Я сидел и не понимал, какого хрена насилую себя, спокойно попивая шампанское в этой великосветской компании, когда мысленно нахожусь с дочерью и Чайкой? Но вариантов было не много, учитывая ,что дочь сторонилась меня, а Чайку держал на расстоянии я сам.

Причина? А хрен ее знает. Внутренний голос, конечно, гаденько посмеивается, увещевая меня, что безбожно вру, но честно, у меня не было времени в этом разбираться. Хотя в чем тут собственно разбираться? Достаточно оглянуться вокруг и представить Чайку среди вот этой кучки разряженных сучек, мило щебечущих друг другу комплименты в то время, как глаза горят завистью и еще кучей нелицеприятных эмоций. И вот не представляю я ее здесь. Не потому, что она бы так не смогла или не вписалась в эту элитную тусовку, а просто потому, что не хочу ее такой видеть. Таких у меня за плечами столько, что уже и не вспомнишь. Нажрался на три жизни вперед.

Она же другая, настолько другая, что у меня дух захватывает, голова кругом идет. С ее появлением в моей жизни, внутри что-то зашевелилось, ожило.
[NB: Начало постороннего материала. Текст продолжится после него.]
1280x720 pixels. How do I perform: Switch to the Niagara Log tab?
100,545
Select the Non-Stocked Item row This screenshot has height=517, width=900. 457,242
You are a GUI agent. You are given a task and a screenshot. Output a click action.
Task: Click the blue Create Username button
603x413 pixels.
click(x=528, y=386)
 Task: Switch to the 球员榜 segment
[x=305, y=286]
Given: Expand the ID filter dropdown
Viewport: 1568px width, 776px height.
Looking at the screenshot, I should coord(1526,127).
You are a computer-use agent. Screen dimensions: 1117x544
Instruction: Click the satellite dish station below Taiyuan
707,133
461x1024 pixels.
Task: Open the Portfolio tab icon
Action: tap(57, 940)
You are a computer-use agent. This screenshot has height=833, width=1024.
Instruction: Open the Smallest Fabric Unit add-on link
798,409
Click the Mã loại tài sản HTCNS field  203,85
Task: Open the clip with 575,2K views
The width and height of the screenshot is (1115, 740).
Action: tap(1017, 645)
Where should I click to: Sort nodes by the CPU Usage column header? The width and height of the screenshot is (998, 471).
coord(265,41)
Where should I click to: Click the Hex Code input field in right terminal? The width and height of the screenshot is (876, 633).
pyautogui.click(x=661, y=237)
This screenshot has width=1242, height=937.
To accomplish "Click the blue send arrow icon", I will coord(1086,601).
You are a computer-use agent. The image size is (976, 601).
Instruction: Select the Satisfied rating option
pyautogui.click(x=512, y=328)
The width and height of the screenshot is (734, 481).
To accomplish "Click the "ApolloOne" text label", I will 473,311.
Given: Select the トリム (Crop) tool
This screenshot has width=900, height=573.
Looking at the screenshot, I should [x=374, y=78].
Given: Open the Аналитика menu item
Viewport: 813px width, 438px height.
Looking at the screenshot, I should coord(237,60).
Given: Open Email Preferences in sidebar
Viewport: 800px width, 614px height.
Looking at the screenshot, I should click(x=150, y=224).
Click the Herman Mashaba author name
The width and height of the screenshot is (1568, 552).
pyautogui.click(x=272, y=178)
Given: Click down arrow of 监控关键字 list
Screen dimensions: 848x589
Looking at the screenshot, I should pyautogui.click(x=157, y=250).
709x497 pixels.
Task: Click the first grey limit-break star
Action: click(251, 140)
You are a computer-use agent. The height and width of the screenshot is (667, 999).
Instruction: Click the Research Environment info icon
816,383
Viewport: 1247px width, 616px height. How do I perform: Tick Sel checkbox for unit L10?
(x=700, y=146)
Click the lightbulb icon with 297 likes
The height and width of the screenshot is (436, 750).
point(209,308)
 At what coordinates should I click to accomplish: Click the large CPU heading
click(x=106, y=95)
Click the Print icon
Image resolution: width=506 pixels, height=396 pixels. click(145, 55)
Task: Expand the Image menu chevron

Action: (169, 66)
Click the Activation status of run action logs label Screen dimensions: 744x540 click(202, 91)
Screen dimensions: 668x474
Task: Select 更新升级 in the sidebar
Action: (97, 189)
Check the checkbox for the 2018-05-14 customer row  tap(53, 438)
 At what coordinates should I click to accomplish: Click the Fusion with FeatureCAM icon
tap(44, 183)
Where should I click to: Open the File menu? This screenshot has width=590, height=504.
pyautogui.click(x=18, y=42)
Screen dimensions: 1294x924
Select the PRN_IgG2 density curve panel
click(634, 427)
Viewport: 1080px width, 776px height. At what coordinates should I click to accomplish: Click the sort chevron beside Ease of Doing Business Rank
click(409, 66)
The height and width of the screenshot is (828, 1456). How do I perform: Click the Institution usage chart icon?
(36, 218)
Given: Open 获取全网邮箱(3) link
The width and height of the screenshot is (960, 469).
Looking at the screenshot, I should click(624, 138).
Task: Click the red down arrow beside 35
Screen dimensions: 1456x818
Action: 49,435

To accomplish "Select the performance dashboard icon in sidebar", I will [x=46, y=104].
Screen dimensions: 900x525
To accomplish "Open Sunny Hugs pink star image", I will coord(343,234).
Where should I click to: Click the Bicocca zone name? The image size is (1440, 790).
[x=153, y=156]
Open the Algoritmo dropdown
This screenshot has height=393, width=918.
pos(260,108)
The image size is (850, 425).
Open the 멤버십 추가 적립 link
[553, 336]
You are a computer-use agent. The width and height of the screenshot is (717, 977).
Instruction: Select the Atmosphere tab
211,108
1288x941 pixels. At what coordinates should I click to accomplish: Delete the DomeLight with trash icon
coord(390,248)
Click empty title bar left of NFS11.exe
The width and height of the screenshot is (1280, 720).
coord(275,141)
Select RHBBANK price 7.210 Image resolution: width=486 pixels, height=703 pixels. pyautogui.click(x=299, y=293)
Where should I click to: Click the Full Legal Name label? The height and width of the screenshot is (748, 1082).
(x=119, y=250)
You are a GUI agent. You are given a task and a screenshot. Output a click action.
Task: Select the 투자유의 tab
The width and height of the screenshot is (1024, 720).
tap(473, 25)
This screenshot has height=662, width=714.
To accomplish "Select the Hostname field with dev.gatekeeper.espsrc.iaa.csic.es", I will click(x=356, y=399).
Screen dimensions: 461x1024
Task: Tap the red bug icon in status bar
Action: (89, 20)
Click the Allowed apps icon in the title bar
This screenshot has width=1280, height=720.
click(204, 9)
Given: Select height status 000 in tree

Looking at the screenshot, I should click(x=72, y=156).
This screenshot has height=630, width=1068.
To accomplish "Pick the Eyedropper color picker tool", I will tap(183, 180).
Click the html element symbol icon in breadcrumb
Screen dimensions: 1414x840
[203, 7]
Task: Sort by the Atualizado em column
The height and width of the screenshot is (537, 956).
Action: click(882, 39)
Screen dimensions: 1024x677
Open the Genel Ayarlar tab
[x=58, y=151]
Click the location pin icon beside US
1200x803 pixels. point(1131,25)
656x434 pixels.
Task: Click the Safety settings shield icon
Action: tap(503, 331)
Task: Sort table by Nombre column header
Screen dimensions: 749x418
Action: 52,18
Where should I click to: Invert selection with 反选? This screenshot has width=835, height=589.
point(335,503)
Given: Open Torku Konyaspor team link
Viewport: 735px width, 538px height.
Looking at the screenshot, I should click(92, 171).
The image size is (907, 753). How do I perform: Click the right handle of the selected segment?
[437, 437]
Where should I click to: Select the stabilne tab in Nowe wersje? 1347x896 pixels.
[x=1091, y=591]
Я с ней ожил, задышал полной грудью. И все будто в первый раз. Каждую минуту что-то новое до сумасшедшего, детского восторга и тупой улыбки. Я как оголодавший жру огроменными кусками ее кипучую энергию, безграничное жизнелюбие, ошеломляющую искренность и дикую страсть. Она огонь, согревающий мою душу, сжигающий разум и воспламеняющий тело.

Что это? Любовь? Ну, так навскидку, хотя даже думать об этом смешно. Какая на хрен любовь?! Бешенная, животная страсть, интерес, тяга, похоть в конце концов, но не любовь.

Вспомнился последний разговор с Чайкой на данную тему.

«-Ты вообще когда-нибудь любил?

-Все зависит от того, что ты в это понятие вкладываешь.

-В понятие любовь я вкладываю полное растворение в другом человеке. Когда тебя в тиски сжимает это чувство, наизнанку выворачивает, по венам течет, вертит тобой, как хочет. Когда теряешь все: разум, контроль, покой, себя…Когда невозможно надышаться любимым человеком. Сколько бы часов не проводили вместе, а все равно мало, все равно голодный.»

Пожалуй, это самое пронзительное признание женщины в чувствах ко мне. Такое же отчаянное, страстное, как моя импульсивная девочка. Оно с привкусом горьких слез и сладких мечтаний, которые обернутся для нее дикой болью, ибо я могу привести тысячу причин, почему нам не светит общее будущее. Даже ту же разницу в возрасте. Двадцать лет – это не шутки.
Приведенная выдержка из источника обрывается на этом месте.